Write out exactly the lines from the start of the entries through the one that contains "битвы (128, 2089)", including both.

::: Available records

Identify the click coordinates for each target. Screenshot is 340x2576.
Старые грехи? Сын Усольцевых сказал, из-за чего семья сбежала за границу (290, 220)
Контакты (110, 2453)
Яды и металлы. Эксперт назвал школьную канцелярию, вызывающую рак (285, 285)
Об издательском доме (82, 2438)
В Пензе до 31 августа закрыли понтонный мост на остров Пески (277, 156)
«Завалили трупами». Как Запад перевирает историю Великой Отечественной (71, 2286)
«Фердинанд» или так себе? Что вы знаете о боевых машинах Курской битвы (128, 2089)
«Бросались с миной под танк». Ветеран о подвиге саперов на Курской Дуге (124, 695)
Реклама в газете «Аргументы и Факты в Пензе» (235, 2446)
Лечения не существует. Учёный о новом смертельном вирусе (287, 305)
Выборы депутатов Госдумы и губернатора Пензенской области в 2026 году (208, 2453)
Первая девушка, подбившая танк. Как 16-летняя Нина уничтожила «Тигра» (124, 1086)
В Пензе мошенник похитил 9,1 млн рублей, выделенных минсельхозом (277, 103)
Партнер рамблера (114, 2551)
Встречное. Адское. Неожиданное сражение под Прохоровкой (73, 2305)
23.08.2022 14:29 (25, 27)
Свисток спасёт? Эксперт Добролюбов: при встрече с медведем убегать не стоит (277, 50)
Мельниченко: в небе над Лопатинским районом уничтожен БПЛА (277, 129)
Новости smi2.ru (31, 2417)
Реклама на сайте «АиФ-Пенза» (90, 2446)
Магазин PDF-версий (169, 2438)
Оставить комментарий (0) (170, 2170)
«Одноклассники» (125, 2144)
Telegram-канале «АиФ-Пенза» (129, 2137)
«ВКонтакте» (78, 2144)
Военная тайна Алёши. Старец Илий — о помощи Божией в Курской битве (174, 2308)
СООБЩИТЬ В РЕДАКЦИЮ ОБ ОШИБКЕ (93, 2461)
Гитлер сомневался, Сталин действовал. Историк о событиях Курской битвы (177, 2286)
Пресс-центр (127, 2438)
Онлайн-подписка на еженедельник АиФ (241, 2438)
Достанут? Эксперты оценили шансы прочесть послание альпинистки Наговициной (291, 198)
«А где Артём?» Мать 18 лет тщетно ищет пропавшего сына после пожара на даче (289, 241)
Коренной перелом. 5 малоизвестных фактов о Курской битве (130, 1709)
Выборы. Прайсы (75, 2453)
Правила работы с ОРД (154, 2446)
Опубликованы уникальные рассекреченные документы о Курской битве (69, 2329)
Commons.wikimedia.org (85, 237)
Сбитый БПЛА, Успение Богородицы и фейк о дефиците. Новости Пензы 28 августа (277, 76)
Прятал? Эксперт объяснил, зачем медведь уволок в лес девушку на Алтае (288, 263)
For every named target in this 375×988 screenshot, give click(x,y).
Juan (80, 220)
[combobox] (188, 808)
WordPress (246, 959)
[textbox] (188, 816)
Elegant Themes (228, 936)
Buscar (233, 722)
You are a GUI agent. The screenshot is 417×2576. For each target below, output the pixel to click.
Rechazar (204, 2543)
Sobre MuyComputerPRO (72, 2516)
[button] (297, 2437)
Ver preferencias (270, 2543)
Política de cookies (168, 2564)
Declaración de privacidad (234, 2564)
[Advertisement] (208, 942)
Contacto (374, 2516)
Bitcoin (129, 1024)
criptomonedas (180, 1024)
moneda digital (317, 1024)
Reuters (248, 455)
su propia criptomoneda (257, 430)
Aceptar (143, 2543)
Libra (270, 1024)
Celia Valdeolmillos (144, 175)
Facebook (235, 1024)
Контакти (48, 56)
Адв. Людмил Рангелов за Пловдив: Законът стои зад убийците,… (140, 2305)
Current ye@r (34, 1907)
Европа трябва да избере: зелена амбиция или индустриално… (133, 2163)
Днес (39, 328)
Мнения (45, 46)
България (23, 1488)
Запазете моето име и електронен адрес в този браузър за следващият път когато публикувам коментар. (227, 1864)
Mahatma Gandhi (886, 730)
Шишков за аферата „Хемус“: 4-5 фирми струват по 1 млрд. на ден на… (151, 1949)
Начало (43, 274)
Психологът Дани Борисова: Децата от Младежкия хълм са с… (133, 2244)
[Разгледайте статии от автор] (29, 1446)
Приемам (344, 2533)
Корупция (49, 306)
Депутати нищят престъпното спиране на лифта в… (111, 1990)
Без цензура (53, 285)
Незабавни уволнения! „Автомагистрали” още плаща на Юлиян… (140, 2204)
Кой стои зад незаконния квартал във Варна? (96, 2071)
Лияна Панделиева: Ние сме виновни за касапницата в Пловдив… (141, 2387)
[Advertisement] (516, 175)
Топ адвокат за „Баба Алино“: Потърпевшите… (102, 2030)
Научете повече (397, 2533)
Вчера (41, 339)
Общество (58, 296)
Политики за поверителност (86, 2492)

::::::

Finished exercise:
Identify the click coordinates for each target. Screenshot is 340x2576.
Старые грехи? Сын Усольцевых сказал, из-за чего семья сбежала за границу (290, 220)
Контакты (110, 2453)
Яды и металлы. Эксперт назвал школьную канцелярию, вызывающую рак (285, 285)
Об издательском доме (82, 2438)
В Пензе до 31 августа закрыли понтонный мост на остров Пески (277, 156)
«Завалили трупами». Как Запад перевирает историю Великой Отечественной (71, 2286)
«Фердинанд» или так себе? Что вы знаете о боевых машинах Курской битвы (128, 2089)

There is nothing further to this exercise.